The outcome of the election has disconcerted Western powers trying to induce the world's fifth-biggest oil exporter to curb its nuclear program. Asked about Iran, President Barack Obama said Monday he does not know who rightfully won the election, but that Iranians have a right to feel their ballots mattered.

Obama said an investigation into alleged vote-rigging should go ahead without additional violence. "It would be wrong for me to be silent on what we've seen on the television the last few days," he told reporters at the White House.

"And what I would say to those people who put so much hope and energy and optimism into the political process, I would say to them that the world is watching and inspired by their participation, regardless of what the ultimate outcome of the election was," Obama said. "And they should know that the world is watching."

State TV shows march
Mousavi made his first public appearance since the polls closed, and he launched his claims that the vote was rigged to re-elect the hard-line president. The government says Ahmadinejad won re-election with 63 percent of the vote.

Brief clips of the march were shown on state television in an extremely rare nod to anti-government attacks.

"Respect the people's vote!" Mousavi cried through a hand-held loudspeaker in Azadi, or Freedom, Square — where Iran's leaders hold military and political gatherings.

It appeared that Iran's ruling clerics had opened the door for the demonstration — even giving it news coverage — in a possible bid to avoid more street clashes and seek some breathing room in the growing confrontation.
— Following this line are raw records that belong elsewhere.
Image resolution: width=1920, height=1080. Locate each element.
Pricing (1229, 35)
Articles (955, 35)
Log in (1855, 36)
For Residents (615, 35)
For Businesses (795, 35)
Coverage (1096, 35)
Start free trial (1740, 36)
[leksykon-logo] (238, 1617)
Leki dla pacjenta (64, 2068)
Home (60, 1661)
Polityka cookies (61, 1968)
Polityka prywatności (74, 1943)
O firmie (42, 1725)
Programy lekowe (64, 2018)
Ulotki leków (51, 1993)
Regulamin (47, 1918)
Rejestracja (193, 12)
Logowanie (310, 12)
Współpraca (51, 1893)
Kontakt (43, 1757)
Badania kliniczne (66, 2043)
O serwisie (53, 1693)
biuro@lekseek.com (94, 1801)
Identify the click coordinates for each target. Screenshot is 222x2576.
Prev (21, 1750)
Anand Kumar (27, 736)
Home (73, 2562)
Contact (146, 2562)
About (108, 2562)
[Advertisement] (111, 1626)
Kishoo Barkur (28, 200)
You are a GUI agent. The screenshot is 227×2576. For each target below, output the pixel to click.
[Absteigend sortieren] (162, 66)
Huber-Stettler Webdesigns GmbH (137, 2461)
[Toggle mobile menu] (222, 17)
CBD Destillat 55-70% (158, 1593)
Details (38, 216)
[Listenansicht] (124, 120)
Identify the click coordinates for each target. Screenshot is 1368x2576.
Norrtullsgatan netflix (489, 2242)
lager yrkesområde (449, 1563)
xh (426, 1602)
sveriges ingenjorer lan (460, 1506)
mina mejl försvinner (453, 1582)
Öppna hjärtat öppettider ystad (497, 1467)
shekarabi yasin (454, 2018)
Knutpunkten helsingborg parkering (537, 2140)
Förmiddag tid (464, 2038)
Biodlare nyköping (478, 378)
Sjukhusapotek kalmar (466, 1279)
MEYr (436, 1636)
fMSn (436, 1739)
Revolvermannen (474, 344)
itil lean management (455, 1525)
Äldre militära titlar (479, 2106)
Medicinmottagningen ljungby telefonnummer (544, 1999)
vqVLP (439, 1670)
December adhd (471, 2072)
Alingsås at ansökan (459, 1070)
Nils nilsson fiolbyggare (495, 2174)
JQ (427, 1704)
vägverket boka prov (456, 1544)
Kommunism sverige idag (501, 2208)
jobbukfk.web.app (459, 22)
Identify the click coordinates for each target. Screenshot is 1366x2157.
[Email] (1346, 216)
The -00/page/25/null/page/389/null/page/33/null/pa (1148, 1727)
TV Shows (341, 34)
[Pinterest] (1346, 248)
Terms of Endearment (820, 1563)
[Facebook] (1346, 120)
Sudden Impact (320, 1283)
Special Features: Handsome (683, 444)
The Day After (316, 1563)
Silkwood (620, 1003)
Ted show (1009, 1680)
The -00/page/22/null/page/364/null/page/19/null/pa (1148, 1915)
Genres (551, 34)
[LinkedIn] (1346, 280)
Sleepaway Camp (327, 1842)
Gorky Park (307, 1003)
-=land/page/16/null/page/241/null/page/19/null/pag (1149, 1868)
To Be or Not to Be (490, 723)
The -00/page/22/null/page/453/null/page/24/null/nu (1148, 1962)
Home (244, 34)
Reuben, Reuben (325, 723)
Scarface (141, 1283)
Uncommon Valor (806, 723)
But a single moment could change all that. Gunfire erupted from a compound used by the Basij, a volunteer militia linked to Iran's powerful Revolutionary Guard. An Associated Press photographer saw at least one demonstrator killed and several others with what appeared to be serious injuries. The protesters had tried to storm and set fire to the compound on the edge of Azadi Square.

Some reports put the death toll higher, but they could not be confirmed.

The dead man, wearing a white shirt and khaki pants, lay sprawled on the sidewalk with blood from a head wound spilling onto the pavement. Nearby, protesters carried another gunshot victim, a makeshift tourniquet around his thigh, onto the back of a yellow taxi.

It was first known death in Tehran since postelection clashes erupted and could be a further rallying point in a culture that venerates martyrs and often marks their death with memorials. One of Mousavi's Web sites said a student protester was killed early Monday in clashes with plainclothes hard-liners in Shiraz in southern Iran. But there was no independent confirmation of the report.

Clashes outside Tehran
Protests also spread across the country. Witnesses told the AP that pro-Mousavi demonstrators clashed with police in the historic city of Esfahan and the northeastern city of Mashhad, a conservative bastion with one of Iran's most holy Shiite shrines.

Police in Shiraz fired in the air to disperse several pro-Mousavi gatherings. Fars Province Police Gen. Ali Moayeri said officers had been "authorized to shoot. From now on we will respond harshly."

In the heavily Arab city of Ahvaz near the Iraqi border, a crowd of about 2,000 people chanted: "We don't want a dictator!" Police attacked some with batons.